Hakkarili’yim dediniz. Sanırım Çatak’ta aşiretten bir hava var. Sizce bu bir dezavantaj olur mu sizin için?

 

Aslında Çataklıyım. Dokuzdam Şırmanlı mezrasında oturmaktayım. Biz Mela kökenliyiz. Muğla kökenliyiz. Benim babamın dedesi Çatak’dan Irağ’a müderrislik için gitmiş orda dini tedrisat da görmüş ve ondan sonra Hakkâri’ye gelmiş. Hakkari’de meydan medresesi diye bir medrese var. Şu anda kültür bakanlığına bağlı. Kültür bakanlığına devredilmiş orda yanılmıyorsam müderris şeyh seven müderrisimiz var Türkiye Cumhuriyetinden sonra ilk milletvekilimizdir. Benim babamın dedesi onun yanında müderrislik yapmış ve beraber bir tedrisatı yürütmüşler. Daha sonra biz Van’a göç etmişiz. Tabi Çataklı olduğumuz için ailemin hepsi Van’da oturuyor. Ben alan aşireti mensubuyum. Mensubu olduğum için de bu konuda bir sorun yaşayacağımı sanmıyorum.

 

Bürokrasiden sonra siyaseti niye düşünme gereği hissettiniz?

 

Bürokrasiden sonra oturduğum koltuk çokta küçümsenecek bir koltuk değil. Oturduğum koltuğun ağırlığını bilen biriyim. Bu koltukta insanlara faydalı olduğumu sanıyorum. Yanlış bir iş yaptığımı düşünmüyorum. Bu konuda vicdanen de çok rahatım. Rahat olduğum için bundan sonra siyaset köylülerin bütün sıkıntılarını büyük şehir olduğu için belki de köylülerin bütün sıkıntılarını bildiğim içinde insanlarla bire bir irtibat halinde olduğum için daha fazla faydalı olurum diye düşünüyorum.
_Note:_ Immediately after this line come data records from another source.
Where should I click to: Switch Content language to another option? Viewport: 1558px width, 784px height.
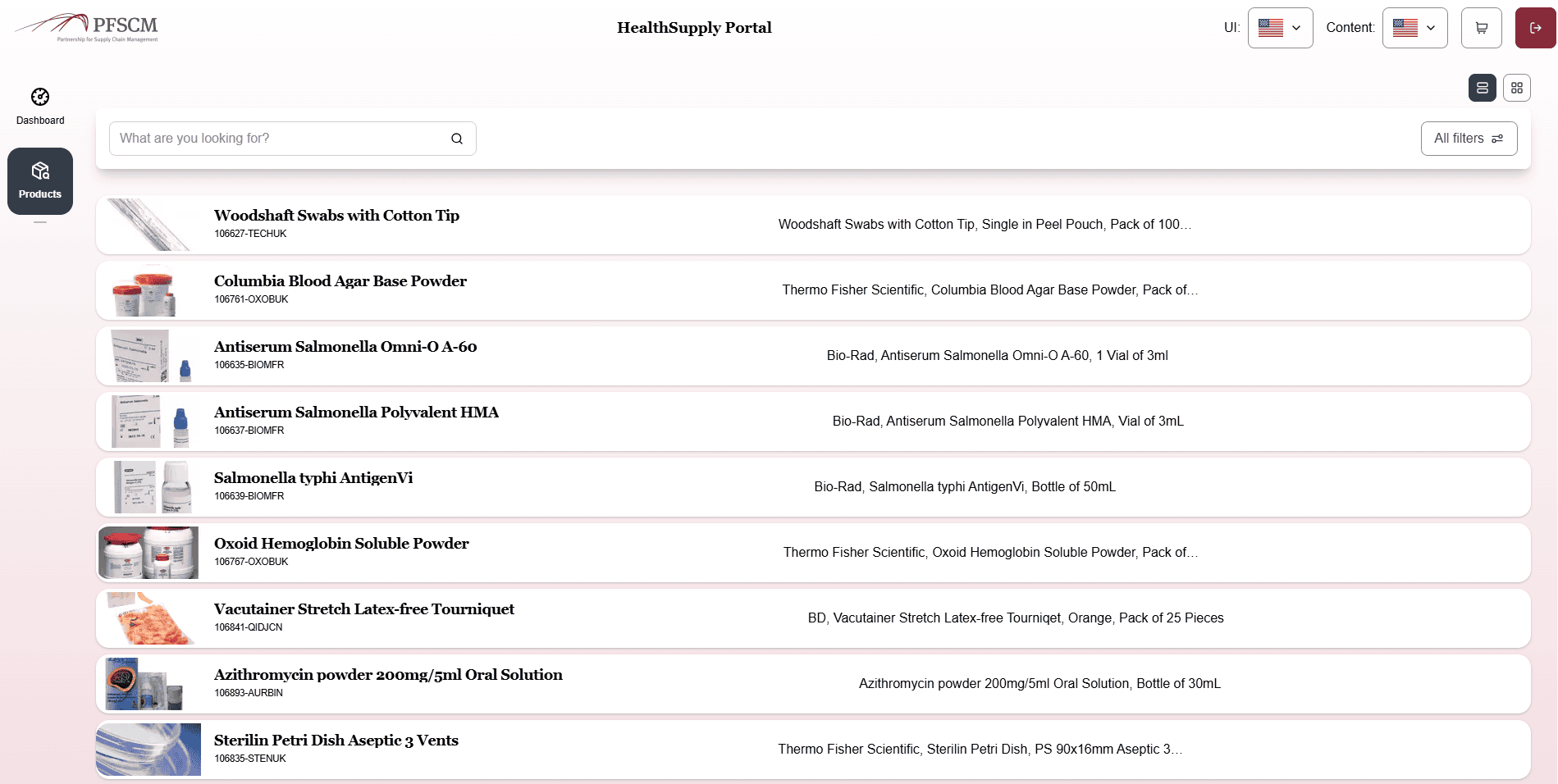pyautogui.click(x=1414, y=27)
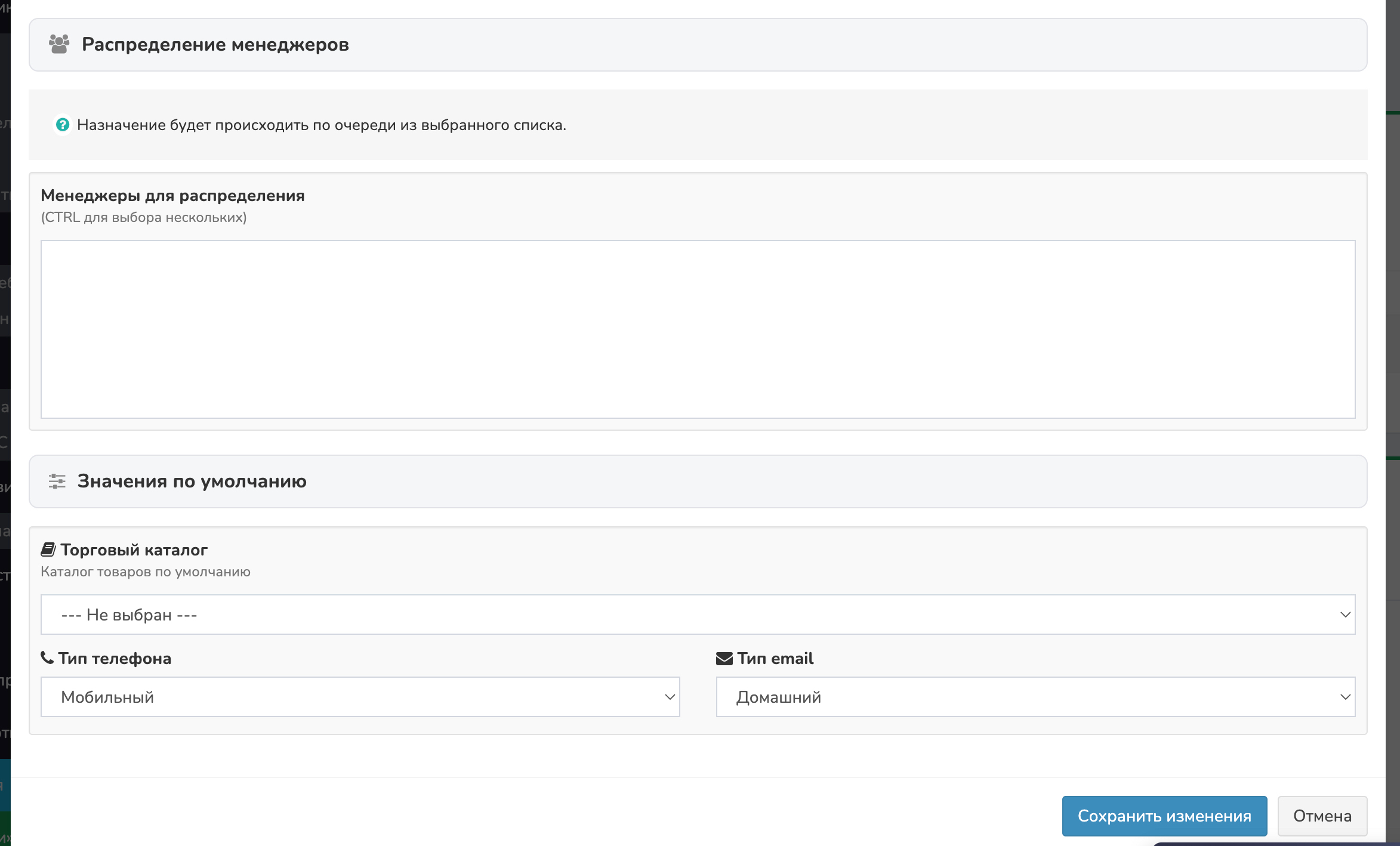Click the book icon beside Торговый каталог
Image resolution: width=1400 pixels, height=846 pixels.
click(x=48, y=549)
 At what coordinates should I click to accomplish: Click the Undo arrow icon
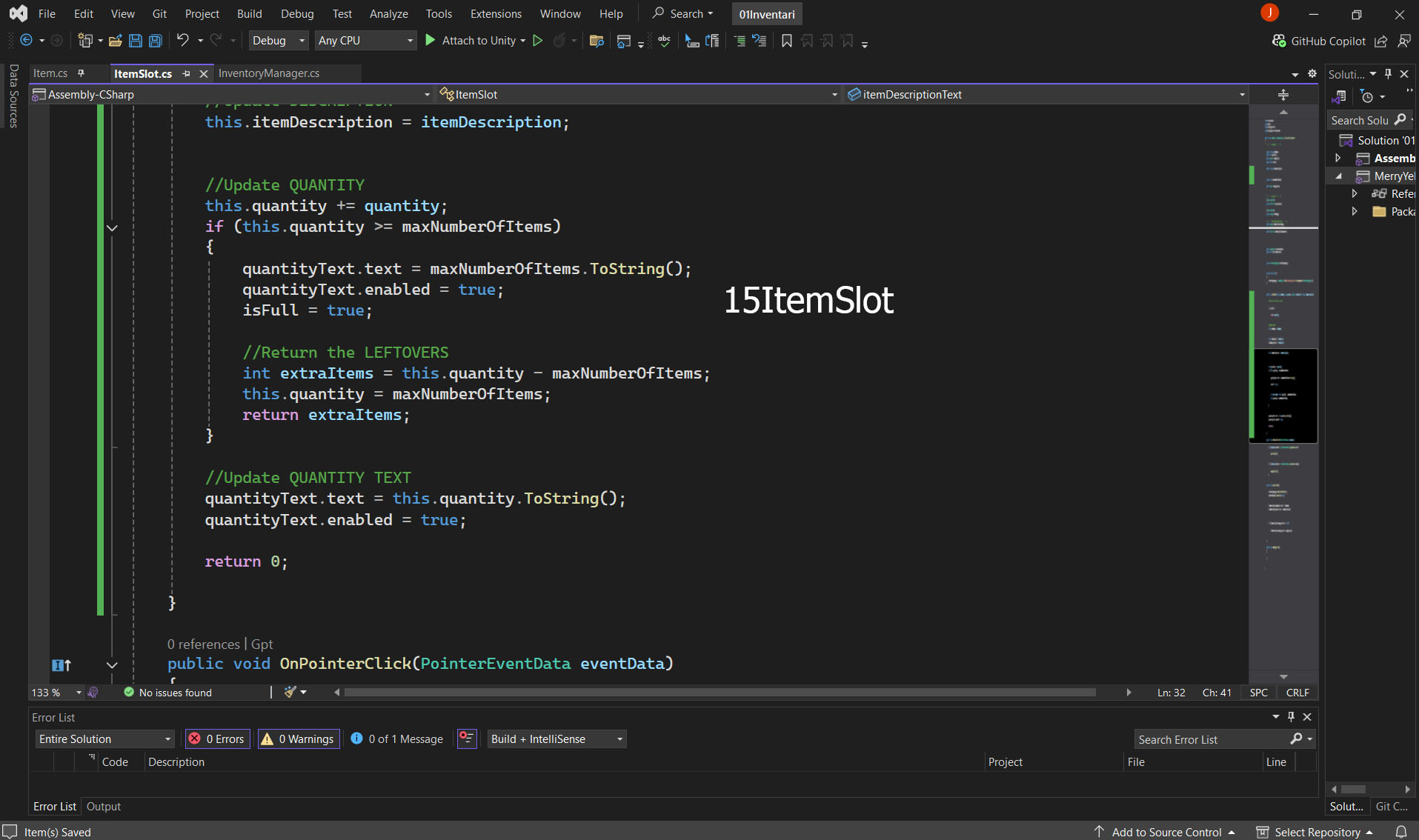tap(182, 41)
Yoksa benim oturduğum koltuk ile belediye başkanının oturduğu koltuk arasında çok büyük bir fark yok bana göre. Bu konuda kesinlikle bir koltuk derdim yok. Aksine daha fazla faydalı olurum diye düşünüyorum ve bu niyetle de başvurdum. AK Parti yönetimin de ve kadrosunda yer aldığımızdan dolayı da mutluyum. Yarın Allah nasip ederse adaylık kesinleşirse yine AK Partiliyim. Kesinleşmese de yine AK Partiliyim.

 

Anlatımınızla anlıyoruz ki halkla ilişkileriniz çok iyi. Peki, parti teşkilatıyla ilişkiniz nasıl?

 

İlçede hiç kimseyle hiçbir problemim yok. Şuan mevcut belediye başkanımız bizden büyük bir abimiz. 20 yıldır belediye başkanlığı yapmış büyük hizmetleri vardır. Bu konuda kesinlikle abimize karşı bir rekabet halinde değiliz. Nasip olursa onunla da çalışırız. Ondan da bir şüphemiz yoktur ‘elhamdülillah’. Ama belki bire bir sorunları bildiğim için daha faydalı olurum diye düşünüyorum. Teşkilatla da bir sıkıntım yok. Yönetim kurulunda çalışan arkadaşlar hepsi abim derecesindedir. Hepsi benden yaşça büyüktür bu konuda kendileri ile bir problem yaşamıyorum. Hamdolsun iyi de geçiniyoruz.

 

“HERKESE EŞİT DAVRANACAĞIM”

 

Bendimiz bir geçmişten gelip aydınlık bir geleceğe adayım. Allah nasip ederse bunu herkes biliyor, bu birinci sloganım. İkinci sloganımda marka olmak için değil hizmet olmak için adayım. İnşallah bu sloganlarla yola çıkacağım ve bu sloganlarında arkasında duracağım. Kesinlikle taraf tutmayacağım, objektif olacağım, herkese eşit davranacağım.